Recent advances in data science and machine learning (ML) have brought the benefits of these technologies closer to the main stream of Petrophysics. ML systems, where decisions and self-checks are made by carefully designed algorithms, in addition to executing typical tasks such as classification and regression, offer efficient and liberating solutions to the modern Petrophysicist. The outline of such a system and its application in the form of a multi-level workflow to a 59-well multi-field study are presented in this paper.

The main objective of the workflow is to identify outliers in bulk-density and compressional slowness logs, and to reconstruct them using data-driven predictive models. A secondary objective of the project is to predict shear slowness in zones where such data do not exist.

The system is fully automated, designed to optimize the use of all available data, and provide uncertainty estimates. It integrates modern concepts for novelty detection, predictive classification and regression, as well as multi-dimensional scaling based on inter-well similarity.

Benchmarking of ML results against those created by human petrophysical experts show the ML workflow can provide high quality answers that compare favorably to those produced by petrophysical experts. A second validation exercise, that compares acoustic impedance logs computed from ML answers to actual seismic data, provides further evidence for the accuracy of the ML generated results.

The ML system supports the Petrophysicist by easing the burden on repetitive and burdensome quality control tasks. The efficiency gains and time savings created can be used for enhanced effective cross-discipline integration, collaboration and further innovation.
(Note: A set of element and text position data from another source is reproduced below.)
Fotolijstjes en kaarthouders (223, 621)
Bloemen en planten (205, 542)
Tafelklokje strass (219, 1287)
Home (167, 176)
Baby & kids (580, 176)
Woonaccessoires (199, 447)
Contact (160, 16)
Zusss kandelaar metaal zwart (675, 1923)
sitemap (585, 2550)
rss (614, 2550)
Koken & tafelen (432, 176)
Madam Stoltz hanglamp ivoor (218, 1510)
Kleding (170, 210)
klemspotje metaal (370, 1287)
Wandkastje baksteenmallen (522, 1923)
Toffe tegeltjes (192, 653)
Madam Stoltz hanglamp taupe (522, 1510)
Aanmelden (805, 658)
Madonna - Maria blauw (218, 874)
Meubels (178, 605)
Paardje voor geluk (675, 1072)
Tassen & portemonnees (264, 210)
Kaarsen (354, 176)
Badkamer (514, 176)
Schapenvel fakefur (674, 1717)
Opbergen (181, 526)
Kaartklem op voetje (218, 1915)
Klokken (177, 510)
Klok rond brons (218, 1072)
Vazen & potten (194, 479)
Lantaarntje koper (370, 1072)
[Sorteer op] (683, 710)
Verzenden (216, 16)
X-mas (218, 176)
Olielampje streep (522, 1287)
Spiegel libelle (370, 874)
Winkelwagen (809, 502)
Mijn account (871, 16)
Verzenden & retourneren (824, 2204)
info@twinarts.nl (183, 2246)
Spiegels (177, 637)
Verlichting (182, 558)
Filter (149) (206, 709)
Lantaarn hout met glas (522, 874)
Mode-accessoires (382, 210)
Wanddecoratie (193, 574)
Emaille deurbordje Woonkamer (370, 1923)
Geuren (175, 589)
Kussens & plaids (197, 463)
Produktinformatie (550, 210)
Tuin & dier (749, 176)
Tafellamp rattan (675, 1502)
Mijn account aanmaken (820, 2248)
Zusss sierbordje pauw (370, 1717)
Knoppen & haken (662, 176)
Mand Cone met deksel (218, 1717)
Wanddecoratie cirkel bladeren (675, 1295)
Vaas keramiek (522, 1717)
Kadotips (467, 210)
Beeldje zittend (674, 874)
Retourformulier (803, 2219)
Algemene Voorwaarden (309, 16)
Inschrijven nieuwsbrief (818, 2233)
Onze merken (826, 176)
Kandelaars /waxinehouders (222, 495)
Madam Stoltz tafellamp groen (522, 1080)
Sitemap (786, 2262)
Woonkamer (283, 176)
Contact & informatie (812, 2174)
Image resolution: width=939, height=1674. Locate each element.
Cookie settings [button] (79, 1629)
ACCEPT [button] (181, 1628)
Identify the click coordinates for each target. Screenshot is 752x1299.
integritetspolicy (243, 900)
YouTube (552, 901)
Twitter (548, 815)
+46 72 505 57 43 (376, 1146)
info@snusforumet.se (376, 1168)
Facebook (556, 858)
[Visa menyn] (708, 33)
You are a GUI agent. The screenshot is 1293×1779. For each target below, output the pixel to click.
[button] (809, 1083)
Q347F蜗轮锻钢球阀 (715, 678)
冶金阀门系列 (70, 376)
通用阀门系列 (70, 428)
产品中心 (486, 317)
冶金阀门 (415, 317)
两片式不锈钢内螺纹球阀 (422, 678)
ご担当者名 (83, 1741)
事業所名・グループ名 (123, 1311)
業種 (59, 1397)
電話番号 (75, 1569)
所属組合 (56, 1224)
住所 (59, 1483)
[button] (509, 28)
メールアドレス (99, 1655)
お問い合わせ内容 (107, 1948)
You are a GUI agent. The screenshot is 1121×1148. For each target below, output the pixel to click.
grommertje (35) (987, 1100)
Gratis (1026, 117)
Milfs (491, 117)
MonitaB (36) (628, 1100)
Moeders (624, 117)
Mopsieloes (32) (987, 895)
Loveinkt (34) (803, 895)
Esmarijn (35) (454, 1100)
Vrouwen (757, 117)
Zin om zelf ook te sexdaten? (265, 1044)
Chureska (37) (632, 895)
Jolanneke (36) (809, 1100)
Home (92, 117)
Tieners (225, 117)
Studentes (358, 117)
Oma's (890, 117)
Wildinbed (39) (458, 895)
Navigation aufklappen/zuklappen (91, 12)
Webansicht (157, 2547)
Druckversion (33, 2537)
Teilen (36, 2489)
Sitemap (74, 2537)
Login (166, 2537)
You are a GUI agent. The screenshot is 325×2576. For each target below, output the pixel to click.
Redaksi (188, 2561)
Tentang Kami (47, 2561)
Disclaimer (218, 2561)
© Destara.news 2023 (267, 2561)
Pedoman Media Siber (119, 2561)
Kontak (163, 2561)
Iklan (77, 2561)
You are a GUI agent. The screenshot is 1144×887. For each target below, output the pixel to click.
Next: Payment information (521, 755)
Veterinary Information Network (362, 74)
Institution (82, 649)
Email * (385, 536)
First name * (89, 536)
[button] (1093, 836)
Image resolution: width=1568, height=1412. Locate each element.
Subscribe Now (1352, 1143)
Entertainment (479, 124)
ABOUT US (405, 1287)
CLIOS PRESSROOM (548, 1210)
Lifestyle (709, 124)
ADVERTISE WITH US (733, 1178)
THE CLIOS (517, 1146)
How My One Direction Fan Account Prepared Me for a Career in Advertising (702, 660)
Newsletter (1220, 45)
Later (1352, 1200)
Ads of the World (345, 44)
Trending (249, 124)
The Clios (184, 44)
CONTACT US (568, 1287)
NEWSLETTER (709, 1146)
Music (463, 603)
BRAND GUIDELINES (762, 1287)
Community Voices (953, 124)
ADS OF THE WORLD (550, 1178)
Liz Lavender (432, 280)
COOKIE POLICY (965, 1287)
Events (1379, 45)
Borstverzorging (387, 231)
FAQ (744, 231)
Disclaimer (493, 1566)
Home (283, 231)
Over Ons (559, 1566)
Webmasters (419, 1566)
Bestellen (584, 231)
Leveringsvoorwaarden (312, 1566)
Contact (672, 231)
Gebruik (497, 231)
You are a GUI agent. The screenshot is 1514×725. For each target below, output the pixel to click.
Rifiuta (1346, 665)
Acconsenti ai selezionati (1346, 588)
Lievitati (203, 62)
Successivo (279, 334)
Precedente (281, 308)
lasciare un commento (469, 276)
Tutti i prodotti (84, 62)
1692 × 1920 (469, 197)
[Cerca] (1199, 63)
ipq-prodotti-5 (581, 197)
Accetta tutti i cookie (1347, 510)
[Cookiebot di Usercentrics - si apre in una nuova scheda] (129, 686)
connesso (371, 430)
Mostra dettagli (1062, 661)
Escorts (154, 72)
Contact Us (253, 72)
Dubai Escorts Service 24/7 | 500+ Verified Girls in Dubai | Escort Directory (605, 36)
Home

Seismic reservoir characterization (SRC) is a valuable tool for de-risking exploration prospects and guiding appraisal and development decisions. Standard techniques exploit inverted seismic amplitude versus reflection angle information to extract quantitative rock properties from pre-stack seismic datasets. Well logs play an important role in this process as they provide a means to calibrate petrophysical properties against geophysical rock properties inverted from seismic data, enabling quantitative mapping of reservoir properties such as facies, porosity and fluid type.